Die Aufgabe: Gib aus dem Text über Frauen im Sportjournalismus den Abschnitt wortgetreu wieder, der mit den Worten „TV-Journalistinnen im Sport:Sportjournalismus: Das“ anfängt und mit „gab es nicht.“ aufhört.

Vorliegender Text:
%%

TV-Journalistinnen im Sport:Sportjournalismus: Das letzte Refugium der Chauvis

'Champions For Charity' Football Match - Nowitzki v Vettel

Zur "heißesten Sportmoderatorin" gekürt: Laura Wontorra. Einen heißesten Sportmoderator gab es nicht.

(Foto: Getty Images)

Es gibt jetzt mehr Frauen im Sportjournalismus, aber immer noch nicht viele. Und die müssen einiges aushalten.

Von Anna Dreher

Die Geschichte der Ratte Sue ist in diesem Sommer 30 Jahre alt - und das Überraschendste ist wohl, dass man sie heute wieder erzählen muss, nachdem die ZDF-Journalistin Claudia Neumann bei der Fußball-Europameisterschaft in Frankreich zwei Vorrundenspiele kommentierte. Neumann wurde schon während sie arbeitete bei Twitter und Facebook beschimpft und beleidigt - und zwar nicht, weil sie während der 90 Minuten im ZDF schwere Fehler gemacht hätte. Sondern ganz einfach: weil sie eine Frau ist.

Die Debatte über die Rolle von Frauen im Sportjournalismus, glaubte man eigentlich längst überwunden. Aber immerhin: Die Frauen haben bereits eine schöne Strecke zurückgelegt auf dem Weg zur Gleichberechtigung auch in diesem Männer-Metier. Vor nicht allzu langer Zeit verglich man Sportreporterinnen noch mit Ratten. Für immer in Erinnerung blieb eben jene Ratte namens Sue.

Bis in die Achtzigerjahre war es Frauen verboten die Umkleidekabinen zu betreten

Die Geschichte stammt von Susan Fornoff, einer US-Sportjournalistin, die mit ihrem Mut eine Bresche in diese Männer-Domäne geschlagen hat. Frauen war es bis in die Achtzigerjahre hinein in den meisten Sportligen verboten, einen Bereich der Stadien zu betreten, der in den USA traditionell zum Sportjournalismus gehört: die Umkleidekabinen, wo häufig Interviews geführt werden. Schwierig, einen Job gut zu machen, wenn ein elementarer Bestandteil fehlt. Fornoff war eine der ersten Frauen, die sich für die Aufhebung des Verbots einsetzte und schließlich unter den gleichen Bedingungen arbeiten konnte wie ihre Kollegen. Zumindest formal.

%%

Datenauszug:
%%

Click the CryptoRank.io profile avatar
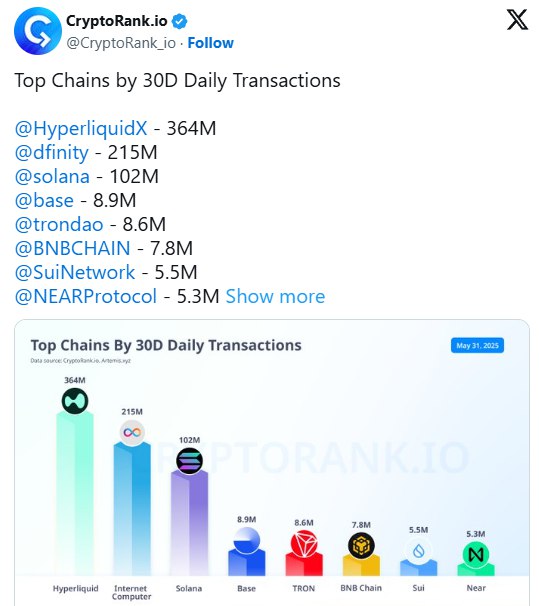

%%

Ergebnis folgt:
TV-Journalistinnen im Sport:Sportjournalismus: Das letzte Refugium der Chauvis

'Champions For Charity' Football Match - Nowitzki v Vettel

Zur "heißesten Sportmoderatorin" gekürt: Laura Wontorra. Einen heißesten Sportmoderator gab es nicht.